Number of zeroes more than the number of poles will lead to instability

I read in some book that if the order of the numerator is greater than the order of the denominator of the transfer function then the system becomes unstable. Why is that so?

Thanks in advance.

iVenky said:

I read in some book that if the order of the numerator is greater than the order of the denominator of the transfer function then the system becomes unstable. Why is that so?
Thanks in advance.

Click to expand...

No, that's not correct. There is no real system with a numerator that is larger in order than the denumerator.
The reason: Such a system would go to infinity for rising frequencies - and that is not possible in reality.
But - as far as stability is concerned - there is no stability problem in the classical sense.

It does not exist generally but even if it is.. the reason is phase margin. left hand zero causes indefinite oscillations. Right hand zero acts more or less like a let hand pole.

SWINI, I think you got it a bit confused here.

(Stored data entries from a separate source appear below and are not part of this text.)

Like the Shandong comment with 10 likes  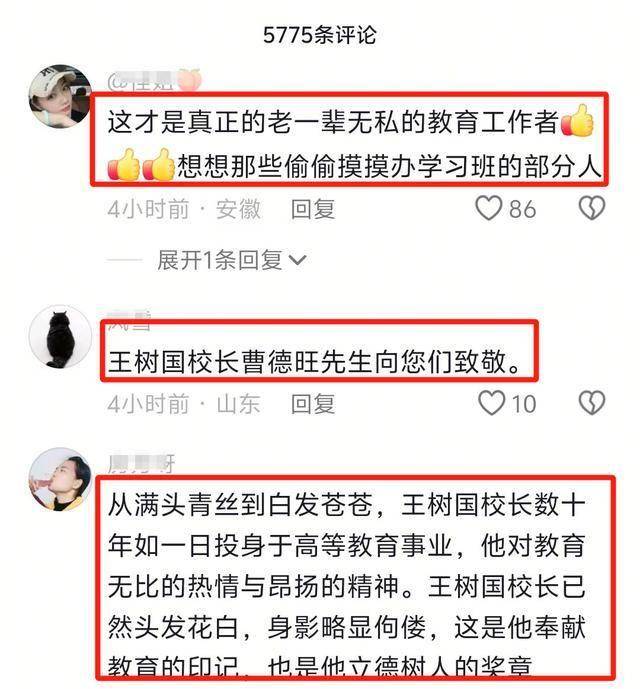(x=491, y=403)
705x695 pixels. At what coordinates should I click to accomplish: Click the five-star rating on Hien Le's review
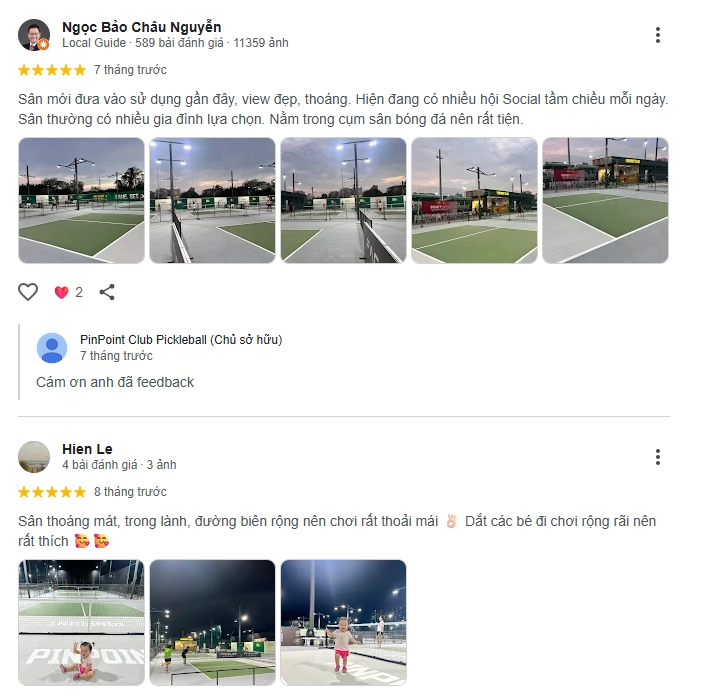coord(52,492)
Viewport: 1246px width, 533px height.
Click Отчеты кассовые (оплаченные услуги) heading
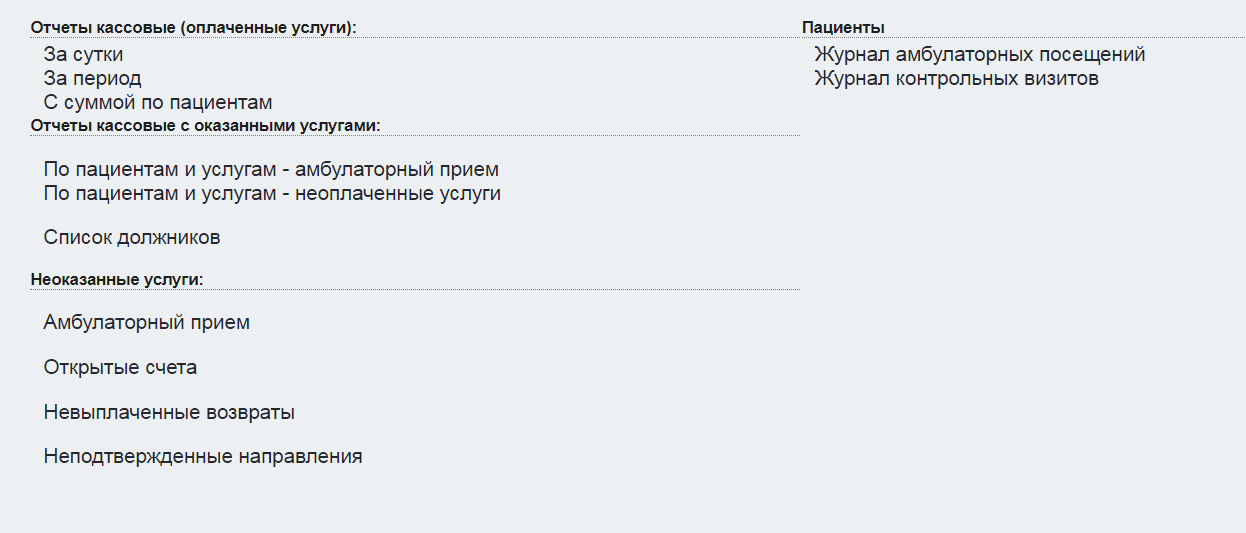point(193,28)
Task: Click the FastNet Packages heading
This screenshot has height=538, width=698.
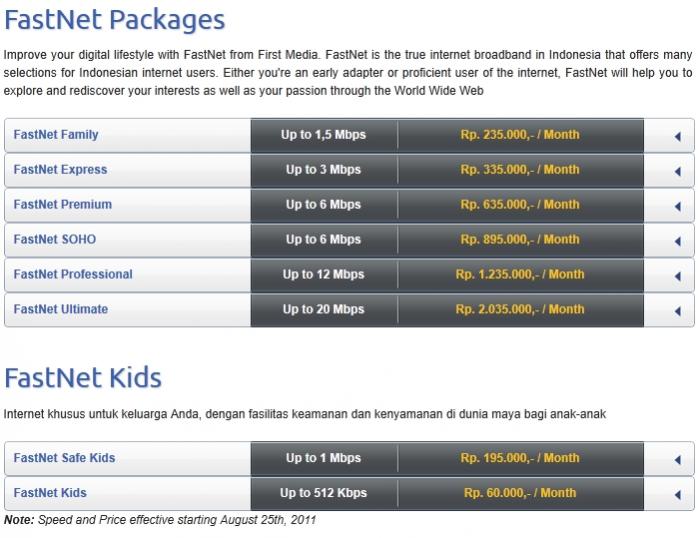Action: pyautogui.click(x=114, y=20)
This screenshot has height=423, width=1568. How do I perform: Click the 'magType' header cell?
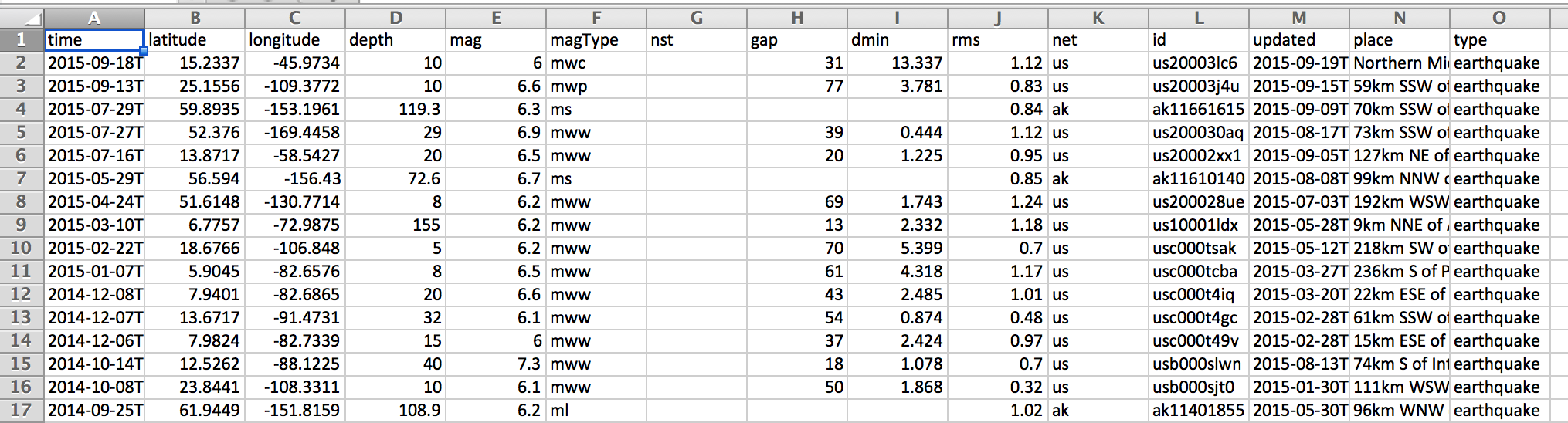596,40
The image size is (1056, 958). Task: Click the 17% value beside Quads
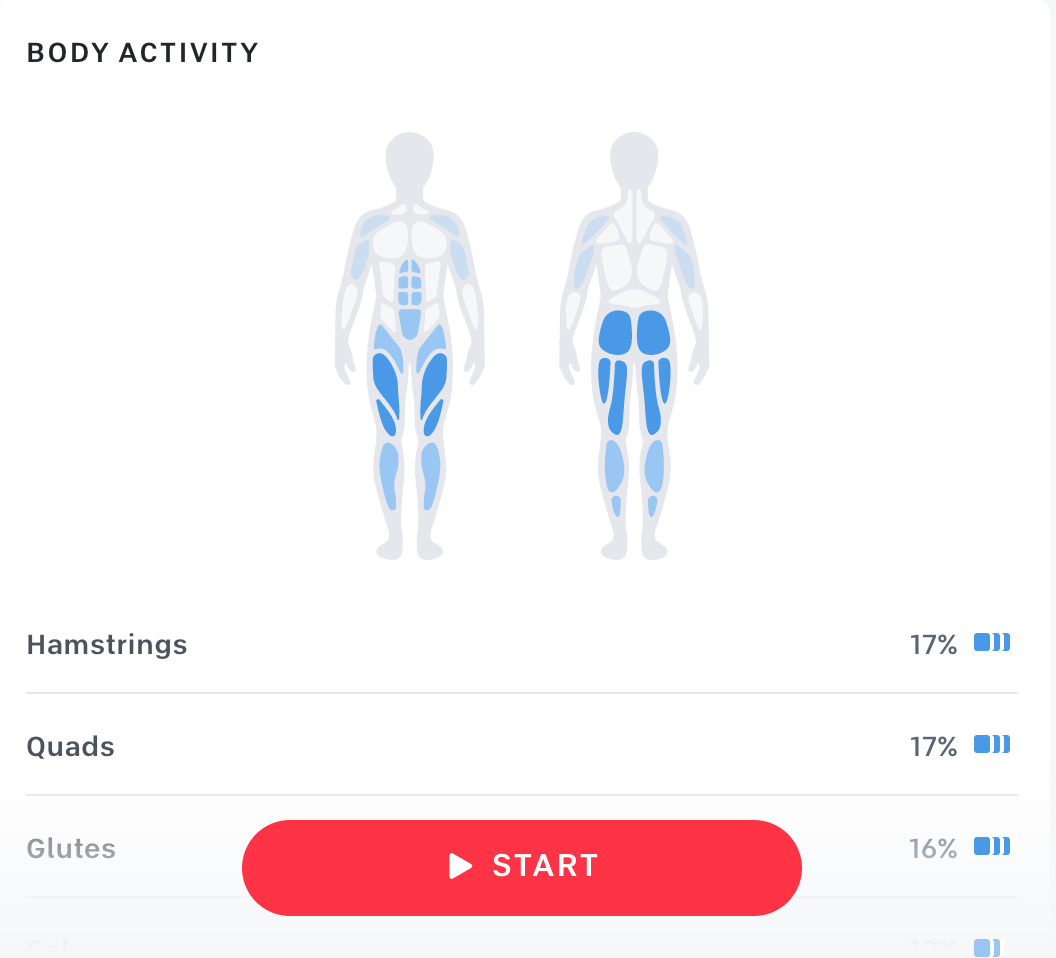(x=933, y=746)
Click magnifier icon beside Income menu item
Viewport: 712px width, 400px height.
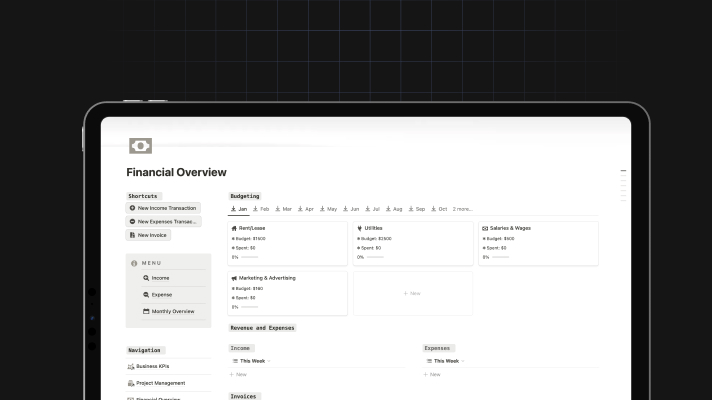pyautogui.click(x=146, y=278)

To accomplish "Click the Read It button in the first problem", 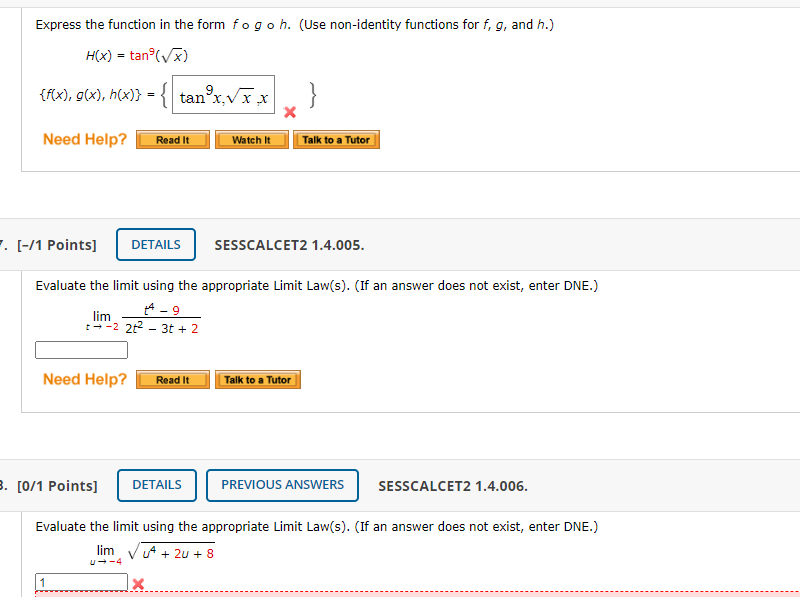I will (x=172, y=139).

If the order of the numerator is greater than that of the denominator the system is called non-causal.
Since its output depends not only from the present and past input/output but also depends from future inputs.
This cannot be realized as a real time system but can be built digitally, postprocessing a large enough amount of data. Sometimes non-causal filters are used in practice.
Stability must be investigated

albbg said:

If the order of the numerator is greater than that of the denominator the system is called non-causal.
Since its output depends not only from the present and past input/output but also depends from future inputs.
This cannot be realized as a real time system but can be built digitally, postprocessing a large enough amount of data. Sometimes non-causal filters are used in practice.
Stability must be investigated

Click to expand...

How do you say that if the order of numerator is greater than that of denominator then the system depends on the future input?

Non-causality has nothing to do with the question.

A system like the described one has one or more poles at infinity.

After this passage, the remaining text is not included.